Traiter les troubles de la vessie pourrait être aussi simple que d’appuyer sur la touche d’impression
Les traumatismes, le cancer, l’inflammation, l’incontinence et de nombreuses autres affections peuvent nécessiter une augmentation de la vessie. Également appelée cystoplastie d’augmentation, cette intervention chirurgicale agrandir la vessie, généralement à l’aide de morceaux de l’intestin ou de l’estomac du patient. Si la procédure permet d’améliorer le stockage de l’urine, de réduire les fuites et, dans le cas de patients ayant subi une cystectomie, de détourner l’urine, ces avantages s’accompagnent de certains risques à long terme. «Les tissus de l’intestin et de la vessie n’étant pas totalement compatibles, la plupart des patients souffrent de diverses complications qui peuvent avoir un sérieux impact sur leur qualité de vie», explique Apostolos Klinakis, chercheur à la Fondation de recherche biomédicale de l’Académie d’Athènes(s’ouvre dans une nouvelle fenêtre). Ces complications ont stimulé les efforts visant à développer un tissu vésical artificiel, efforts qui ont été considérablement facilités par l’avènement de la technologie d’impression 3D. «L’impression 3D de cellules vivantes ouvre une nouvelle ère pour la médecine régénérative », ajoute le chercheur. Néanmoins, cette technologie est généralement utilisée pour imprimer des tissus simples, tels que la cornée de l’œil, et non des tissus complexes comme ceux de la vessie. Mais avec le soutien du projet UroPrint(s’ouvre dans une nouvelle fenêtre) financé par l’UE, Apostolos Klinakis et une équipe interdisciplinaire de chercheurs hautement qualifiés entendent changer cela. «Notre objectif était d’imprimer au laser un tissu urothélial entièrement fonctionnel et immunocompatible, ex et in vivo, et de l’utiliser pour l’augmentation et le remplacement de la vessie», explique Apostolos Klinakis.

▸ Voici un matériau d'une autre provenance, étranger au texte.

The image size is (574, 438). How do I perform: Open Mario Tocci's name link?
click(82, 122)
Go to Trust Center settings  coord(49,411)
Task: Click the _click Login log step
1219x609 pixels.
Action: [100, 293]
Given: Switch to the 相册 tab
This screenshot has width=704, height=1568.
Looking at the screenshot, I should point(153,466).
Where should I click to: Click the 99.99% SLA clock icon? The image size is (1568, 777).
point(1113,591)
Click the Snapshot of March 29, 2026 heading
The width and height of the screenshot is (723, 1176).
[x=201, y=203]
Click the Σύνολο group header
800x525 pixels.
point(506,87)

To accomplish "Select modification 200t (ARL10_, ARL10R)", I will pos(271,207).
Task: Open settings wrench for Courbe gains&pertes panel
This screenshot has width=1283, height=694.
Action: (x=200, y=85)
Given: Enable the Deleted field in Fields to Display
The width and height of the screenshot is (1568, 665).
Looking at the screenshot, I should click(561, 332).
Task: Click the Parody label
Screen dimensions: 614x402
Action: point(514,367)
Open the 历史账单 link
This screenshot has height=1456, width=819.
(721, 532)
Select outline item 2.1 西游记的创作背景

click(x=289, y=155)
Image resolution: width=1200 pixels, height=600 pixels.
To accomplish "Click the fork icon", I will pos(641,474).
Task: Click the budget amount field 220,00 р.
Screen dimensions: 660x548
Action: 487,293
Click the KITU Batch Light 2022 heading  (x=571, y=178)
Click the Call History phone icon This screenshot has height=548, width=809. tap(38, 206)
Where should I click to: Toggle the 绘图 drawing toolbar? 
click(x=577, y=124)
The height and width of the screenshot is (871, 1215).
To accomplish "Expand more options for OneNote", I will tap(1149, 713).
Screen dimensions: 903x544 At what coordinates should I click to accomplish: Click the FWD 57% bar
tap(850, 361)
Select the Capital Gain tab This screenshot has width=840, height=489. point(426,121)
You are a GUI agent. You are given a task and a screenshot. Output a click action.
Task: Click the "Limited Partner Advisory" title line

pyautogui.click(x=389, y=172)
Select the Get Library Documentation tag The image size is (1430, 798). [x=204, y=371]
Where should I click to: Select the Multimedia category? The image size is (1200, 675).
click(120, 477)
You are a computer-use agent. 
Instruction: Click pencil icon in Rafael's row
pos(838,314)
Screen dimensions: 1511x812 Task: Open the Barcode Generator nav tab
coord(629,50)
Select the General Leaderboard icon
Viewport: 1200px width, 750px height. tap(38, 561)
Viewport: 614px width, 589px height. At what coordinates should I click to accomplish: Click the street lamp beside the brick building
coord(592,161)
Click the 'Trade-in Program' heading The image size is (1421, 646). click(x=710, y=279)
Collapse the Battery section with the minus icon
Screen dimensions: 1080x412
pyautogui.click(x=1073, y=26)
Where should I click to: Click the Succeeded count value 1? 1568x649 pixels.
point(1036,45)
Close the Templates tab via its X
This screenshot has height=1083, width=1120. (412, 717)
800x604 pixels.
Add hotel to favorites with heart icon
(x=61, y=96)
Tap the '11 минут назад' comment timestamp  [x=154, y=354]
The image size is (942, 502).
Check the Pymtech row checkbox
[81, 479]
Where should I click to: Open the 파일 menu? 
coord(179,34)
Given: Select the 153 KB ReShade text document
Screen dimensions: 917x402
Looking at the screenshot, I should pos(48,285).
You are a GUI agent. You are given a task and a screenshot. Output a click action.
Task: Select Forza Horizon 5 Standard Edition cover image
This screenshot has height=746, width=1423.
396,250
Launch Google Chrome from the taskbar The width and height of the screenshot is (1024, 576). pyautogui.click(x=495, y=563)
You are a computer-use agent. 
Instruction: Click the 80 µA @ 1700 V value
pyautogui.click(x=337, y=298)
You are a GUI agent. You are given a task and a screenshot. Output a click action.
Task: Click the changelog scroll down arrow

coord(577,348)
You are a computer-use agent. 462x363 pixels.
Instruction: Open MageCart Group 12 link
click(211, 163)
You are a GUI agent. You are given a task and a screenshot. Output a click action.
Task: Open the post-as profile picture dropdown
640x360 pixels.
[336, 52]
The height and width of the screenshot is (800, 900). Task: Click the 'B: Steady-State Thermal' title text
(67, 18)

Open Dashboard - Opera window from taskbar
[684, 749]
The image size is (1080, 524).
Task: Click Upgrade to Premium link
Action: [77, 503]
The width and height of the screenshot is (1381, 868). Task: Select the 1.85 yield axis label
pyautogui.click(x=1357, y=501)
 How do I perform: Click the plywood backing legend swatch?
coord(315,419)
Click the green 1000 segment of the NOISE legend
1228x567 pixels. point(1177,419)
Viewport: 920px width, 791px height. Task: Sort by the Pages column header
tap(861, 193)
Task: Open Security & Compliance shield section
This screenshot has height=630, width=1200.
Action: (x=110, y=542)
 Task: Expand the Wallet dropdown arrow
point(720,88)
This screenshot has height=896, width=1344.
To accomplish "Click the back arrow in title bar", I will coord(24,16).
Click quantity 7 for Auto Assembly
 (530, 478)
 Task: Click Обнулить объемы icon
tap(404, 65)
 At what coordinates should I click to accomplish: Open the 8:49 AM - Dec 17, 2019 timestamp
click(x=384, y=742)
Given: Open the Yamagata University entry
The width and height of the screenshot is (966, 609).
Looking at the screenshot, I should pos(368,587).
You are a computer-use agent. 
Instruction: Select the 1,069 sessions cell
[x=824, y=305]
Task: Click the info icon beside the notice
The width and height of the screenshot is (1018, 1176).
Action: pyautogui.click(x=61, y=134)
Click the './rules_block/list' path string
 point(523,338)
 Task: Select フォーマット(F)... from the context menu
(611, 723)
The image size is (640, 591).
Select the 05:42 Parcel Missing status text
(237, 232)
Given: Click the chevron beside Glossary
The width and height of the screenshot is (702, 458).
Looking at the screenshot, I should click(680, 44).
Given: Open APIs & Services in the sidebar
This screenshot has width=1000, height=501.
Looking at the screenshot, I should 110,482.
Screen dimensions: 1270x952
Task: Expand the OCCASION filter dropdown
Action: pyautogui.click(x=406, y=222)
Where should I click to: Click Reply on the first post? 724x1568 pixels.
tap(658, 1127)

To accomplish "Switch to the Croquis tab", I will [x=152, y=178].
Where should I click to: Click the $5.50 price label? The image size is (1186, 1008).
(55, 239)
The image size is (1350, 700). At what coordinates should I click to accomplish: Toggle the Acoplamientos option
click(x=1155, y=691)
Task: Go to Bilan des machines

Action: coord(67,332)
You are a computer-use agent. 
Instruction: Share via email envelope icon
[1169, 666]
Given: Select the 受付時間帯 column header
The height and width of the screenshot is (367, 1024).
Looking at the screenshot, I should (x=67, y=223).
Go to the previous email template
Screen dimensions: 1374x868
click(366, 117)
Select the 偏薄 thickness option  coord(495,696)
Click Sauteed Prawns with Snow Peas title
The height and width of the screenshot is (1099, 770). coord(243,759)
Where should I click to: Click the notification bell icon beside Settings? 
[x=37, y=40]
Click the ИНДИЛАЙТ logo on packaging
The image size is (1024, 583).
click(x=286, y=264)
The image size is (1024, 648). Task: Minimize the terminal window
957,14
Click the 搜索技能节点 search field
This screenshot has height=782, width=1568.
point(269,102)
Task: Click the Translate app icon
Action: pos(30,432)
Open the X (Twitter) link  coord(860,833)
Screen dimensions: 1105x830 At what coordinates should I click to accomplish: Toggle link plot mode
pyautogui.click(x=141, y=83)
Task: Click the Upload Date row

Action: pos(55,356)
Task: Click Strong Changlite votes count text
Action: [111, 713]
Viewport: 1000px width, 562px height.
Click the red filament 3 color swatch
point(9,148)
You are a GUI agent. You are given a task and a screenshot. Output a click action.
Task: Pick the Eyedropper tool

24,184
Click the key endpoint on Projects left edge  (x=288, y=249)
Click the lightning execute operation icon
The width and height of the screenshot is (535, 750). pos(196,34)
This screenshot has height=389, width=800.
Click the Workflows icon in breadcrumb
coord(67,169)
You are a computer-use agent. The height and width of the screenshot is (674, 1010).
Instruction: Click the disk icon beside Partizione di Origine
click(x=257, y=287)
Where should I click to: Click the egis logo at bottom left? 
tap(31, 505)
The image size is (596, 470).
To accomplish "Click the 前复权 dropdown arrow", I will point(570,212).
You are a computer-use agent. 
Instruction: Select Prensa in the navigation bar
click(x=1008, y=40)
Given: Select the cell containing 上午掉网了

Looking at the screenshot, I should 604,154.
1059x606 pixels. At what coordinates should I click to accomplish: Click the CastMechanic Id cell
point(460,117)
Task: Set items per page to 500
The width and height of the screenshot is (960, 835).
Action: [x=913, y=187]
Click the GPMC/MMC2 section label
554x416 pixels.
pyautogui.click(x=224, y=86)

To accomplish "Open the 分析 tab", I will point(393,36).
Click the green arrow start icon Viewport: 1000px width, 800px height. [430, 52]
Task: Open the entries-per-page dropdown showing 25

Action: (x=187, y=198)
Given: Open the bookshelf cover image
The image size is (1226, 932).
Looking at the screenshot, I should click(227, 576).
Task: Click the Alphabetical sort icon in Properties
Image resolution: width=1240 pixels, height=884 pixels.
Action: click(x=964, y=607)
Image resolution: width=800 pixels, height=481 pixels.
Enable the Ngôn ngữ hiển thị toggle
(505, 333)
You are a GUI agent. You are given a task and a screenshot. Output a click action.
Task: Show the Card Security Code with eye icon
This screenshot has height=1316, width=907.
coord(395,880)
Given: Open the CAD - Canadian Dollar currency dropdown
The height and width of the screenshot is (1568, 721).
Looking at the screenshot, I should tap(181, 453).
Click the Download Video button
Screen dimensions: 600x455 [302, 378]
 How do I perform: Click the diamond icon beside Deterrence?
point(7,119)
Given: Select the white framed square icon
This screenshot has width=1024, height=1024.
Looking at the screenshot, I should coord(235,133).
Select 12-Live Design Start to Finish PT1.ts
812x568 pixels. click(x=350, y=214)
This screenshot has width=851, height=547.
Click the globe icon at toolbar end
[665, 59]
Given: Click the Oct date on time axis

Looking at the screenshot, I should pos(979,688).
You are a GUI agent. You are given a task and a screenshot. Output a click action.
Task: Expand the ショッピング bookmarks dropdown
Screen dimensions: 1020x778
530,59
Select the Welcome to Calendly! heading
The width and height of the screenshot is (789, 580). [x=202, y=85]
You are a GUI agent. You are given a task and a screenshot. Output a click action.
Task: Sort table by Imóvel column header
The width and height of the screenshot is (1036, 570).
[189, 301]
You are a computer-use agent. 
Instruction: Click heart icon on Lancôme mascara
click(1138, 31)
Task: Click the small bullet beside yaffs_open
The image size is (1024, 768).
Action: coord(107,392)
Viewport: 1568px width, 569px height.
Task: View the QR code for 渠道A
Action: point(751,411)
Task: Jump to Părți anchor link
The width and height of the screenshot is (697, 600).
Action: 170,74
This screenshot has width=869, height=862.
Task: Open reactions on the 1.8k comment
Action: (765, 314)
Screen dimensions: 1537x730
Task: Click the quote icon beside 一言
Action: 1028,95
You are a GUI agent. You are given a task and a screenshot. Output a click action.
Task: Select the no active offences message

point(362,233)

Une système de bio-encres et d’impression laser innovant
Dans cette optique, le projet a fait progresser divers domaines tels que l’optique, les technologies laser, les sciences des matériaux, l’ingénierie, la micro-instrumentation et la chirurgie expérimentale. Il s’agit notamment de protocoles de développement de cellules musculaires lisses et urothéliales dérivées de biopsies primaires de vessie humaine, ainsi que leur expansion et leur cryoconservation conformément aux bonnes pratiques de fabrication. Le projet a également développé des formulations de bio-encre hydrogel à base d’un biomatériau dérivé de lysat plaquettaire humain méthacrylé (PLMA). Parmi les autres réalisations importantes, citons un dispositif qui mesure les propriétés physico-mécaniques et de perméabilité des greffons imprimés, ainsi que du matériel et des procédés permettant une impression optimale des cellules. «En dépit d’obstacles tels que la rareté du matériel bioptique et la difficulté d’expansion des cellules urothéliales à partir de biopsies de personnes âgées, le projet a réussi à développer des bio-encres innovantes et un système d’impression laser qui permet d’ajuster les paramètres d’impression en fonction des variations anatomiques», souligne Apostolos Klinakis.
Un moyen efficace de traiter les pathologies de la vessie
Selon Apostolos Klinakis, en réalisant la bio-impression laser du tissu de la vessie, le projet relève le défi de longue date qui consiste à traiter les affections de la vessie. «En atténuant, voire en éliminant les effets secondaires associés à la greffe de tissus intestinaux et vésicaux, nous améliorons non seulement la qualité de vie des patients et de leur famille, mais, comme les tissus imprimés au laser sont moins chers, nous réduisons également leur charge financière», conclut-il. Les chercheurs du projet travaillent actuellement à la publication de leurs résultats dans des revues scientifiques et à l’élaboration de leur solution d’impression laser en vue d’essais humains. Ils explorent également les possibilités d’utilisation dans d’autres domaines de la médecine régénérative.